I second calling ahead, as I tried to do a last minute visit with Holdredge.  They were really nice about it, but they don't jump up and answer email every five minutes.  They'll accommodate to a point, but make it easy for them.

If you like a little dirt in your flavor, I also recommend Unti, which does a nice GSM blend called Petit Frere which is under $20 a bottle, and a straight grenache that's more. 

At Mauritson, you're going to find Zins that are big, but don't jump to conclusions.  The "off years" for other producers turn into structured, long lived bottlings from the Rockpile vineyards... if you can get your hands on any.  Most of it is pre-allocated.  See if you can get some '06 or '08 Jack's Cabin Vineyard Zin. If they have the 2009 Rockpile Syrah, you have to try it.  They have 77 acres in Rockpile and only 1 of them is suitable for Syrah. But, man, it's amazing. 
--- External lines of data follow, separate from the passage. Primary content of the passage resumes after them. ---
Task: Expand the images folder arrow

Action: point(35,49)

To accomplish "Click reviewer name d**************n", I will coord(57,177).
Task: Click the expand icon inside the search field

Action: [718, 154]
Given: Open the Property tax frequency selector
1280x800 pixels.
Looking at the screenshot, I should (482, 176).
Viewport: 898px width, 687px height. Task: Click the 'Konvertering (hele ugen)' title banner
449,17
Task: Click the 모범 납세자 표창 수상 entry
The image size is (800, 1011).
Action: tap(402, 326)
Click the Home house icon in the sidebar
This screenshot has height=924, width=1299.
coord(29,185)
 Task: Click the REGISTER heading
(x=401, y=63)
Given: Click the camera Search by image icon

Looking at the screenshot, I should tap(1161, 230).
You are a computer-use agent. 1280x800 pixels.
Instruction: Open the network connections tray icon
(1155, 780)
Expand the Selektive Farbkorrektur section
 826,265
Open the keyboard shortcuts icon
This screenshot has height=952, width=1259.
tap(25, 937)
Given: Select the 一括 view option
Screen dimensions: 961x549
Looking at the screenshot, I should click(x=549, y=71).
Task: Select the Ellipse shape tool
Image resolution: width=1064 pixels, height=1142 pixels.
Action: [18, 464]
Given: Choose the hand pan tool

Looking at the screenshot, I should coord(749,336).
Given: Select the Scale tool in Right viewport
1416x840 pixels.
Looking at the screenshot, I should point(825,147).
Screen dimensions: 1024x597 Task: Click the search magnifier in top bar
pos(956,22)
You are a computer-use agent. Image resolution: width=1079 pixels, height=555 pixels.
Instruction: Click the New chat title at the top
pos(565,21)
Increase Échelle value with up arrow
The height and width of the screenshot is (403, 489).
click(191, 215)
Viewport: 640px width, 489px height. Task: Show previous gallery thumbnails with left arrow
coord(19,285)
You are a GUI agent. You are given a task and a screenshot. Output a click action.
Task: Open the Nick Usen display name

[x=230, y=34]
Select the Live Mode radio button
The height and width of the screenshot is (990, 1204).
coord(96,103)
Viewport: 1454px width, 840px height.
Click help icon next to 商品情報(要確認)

I haven't visited Copain, but I've had some bottles and they make syrahs that are among the best for the money. (My top Cali Syrahs to date have been Copain, Maclaren, Hartford Family (who don't specialize in Syrah), Lafond (down in Santa Rita Hills toward Santa Barbara, and a value for the money), and this latest Mauritson, in no particular order.  Not that there aren't others I haven't tried, or others I liked but not as well, but those are the ones that express the grape best IMO.  I also like syrahs from the Truchard vineyards in Carneros, which are known for pinot, but IMO grow better Syrah.  I've gotten these under different labels and they always impress.